Le titre le souligne. « DS », en effet, est l’acronyme de « Dirty Sprite », une allusion aux sodas augmentés de codéine qui sont l’une des drogues de choix des rappeurs. Quant au « 2 », il rappelle que Future avait déjà sorti une mixtape intitulée ainsi en 2011, celle-là même avec laquelle il avait commencé à se faire un nom. Très clairement, donc, le rappeur a voulu reprendre l’histoire à zéro. Il revient à la rue, à un rap underground et sale. Sur le manifeste « I Serve The Base », d’ailleurs, un titre au son douloureux et puissant, il renie le star system, avec la phrase qui a été la plus commentée du disque : « Tried to make a pop star and they made a monster ». Ils ont tenté de créer une pop star, mais ils ont fait de moi un monstre.

Sur DS2, donc, Future cherche la rédemption artistique. Mais il la cherche par la chute, par la décadence. Il nous affirme qu’il va mieux sur « Slave Master », mais sa voix nouée dit tout le contraire. Et il nous propose un disque sombre, dissolu et autodestructeur. Il n’ajoute rien aux innovations qu’il a déjà introduites dans le rap, cette posture égocentrique de débauché, ces paroles partagées sur le ton de la confession, ce flow qui joue des mélodies, ces chantonnements hallucinés et désespérés, le tout avec le nihilisme avide de drogues et de sexe qui est l’éternel du trap rap d’Atlanta, et une mélancolie profonde et poisseuse, qu’on entend par exemple sur « Slave Master », « Kno the Meaning » et sur le splendide « Blood on the Money ». Mais il présente tout cela à l’état pur, dépouillé de toute considération ou présence inutile. Et le résultat, insistons donc sur ce que tout le monde a déjà dit, n’est rien d’autre que somptueux. Contrairement même à ses deux prédécesseurs, y compris le pourtant très bon « Pluto », « DS2 » comprend peu de temps morts.
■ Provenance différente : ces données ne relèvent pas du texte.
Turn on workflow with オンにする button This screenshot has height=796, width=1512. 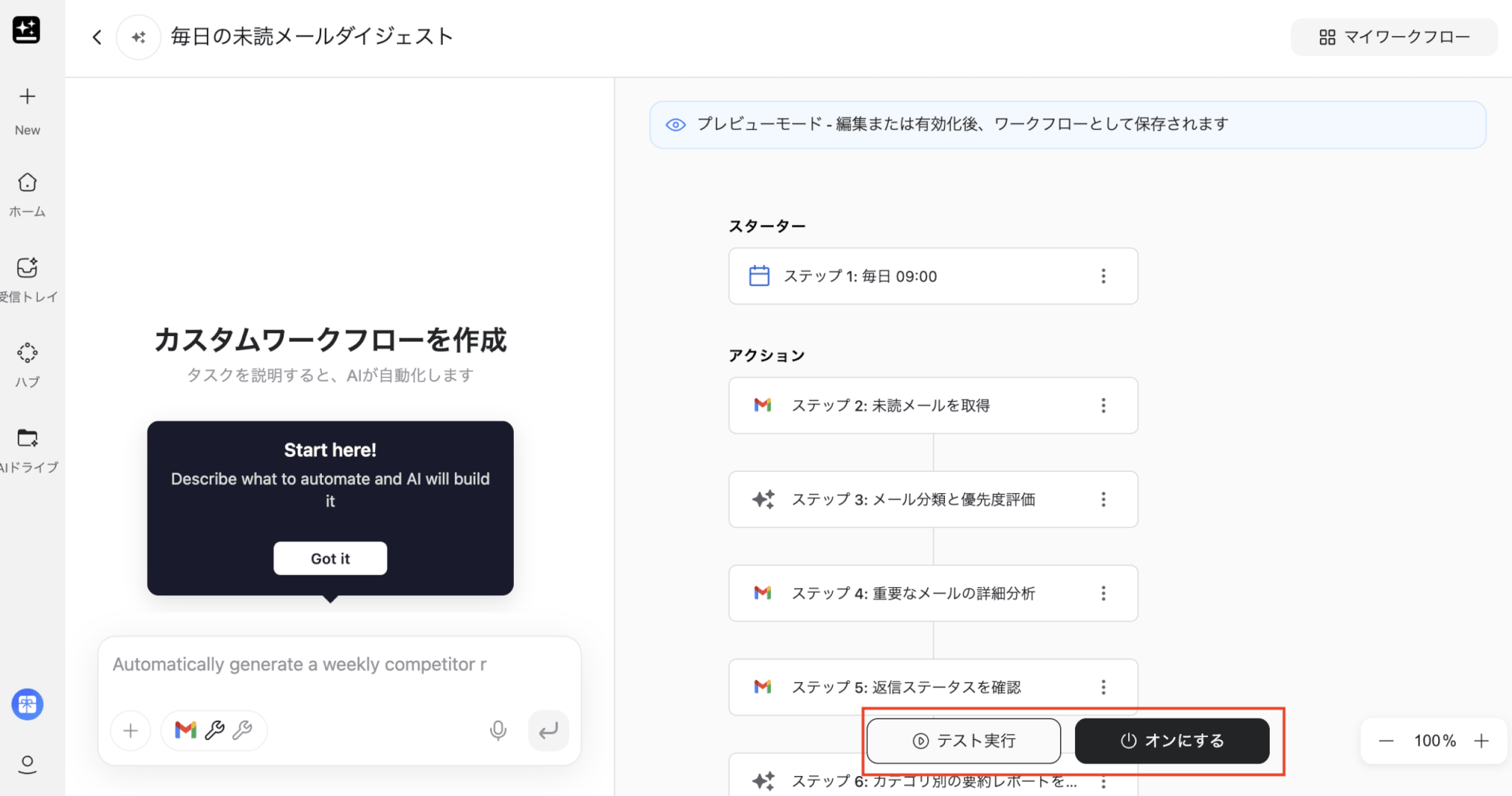[1172, 741]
Quand un album rencontre le succès alors même que l’artiste revient à ses fondamentaux, qu’il abandonne les enjolivements dont il pense le grand public friand, qu’il enregistre ses disques commerciaux comme il le ferait avec ses mixtapes, quand il tourne le dos aux compromissions du marketing, quand il réalise, à raison, qu’elles ne sont finalement peut-être pas nécessaires, quand il donne le sentiment (peut-être trompeur, mais on s’en fiche) d’être spontané et de n’avoir rien calculé, c’est que la musique va bien. C’est que le rap, qui est le cœur vivant et palpitant de la musique d’aujourd’hui, va lui aussi très bien. Et le rap, en 2015, en pleine décennie 2010, il n’y a plus aucun doute là-dessus : c’est Future.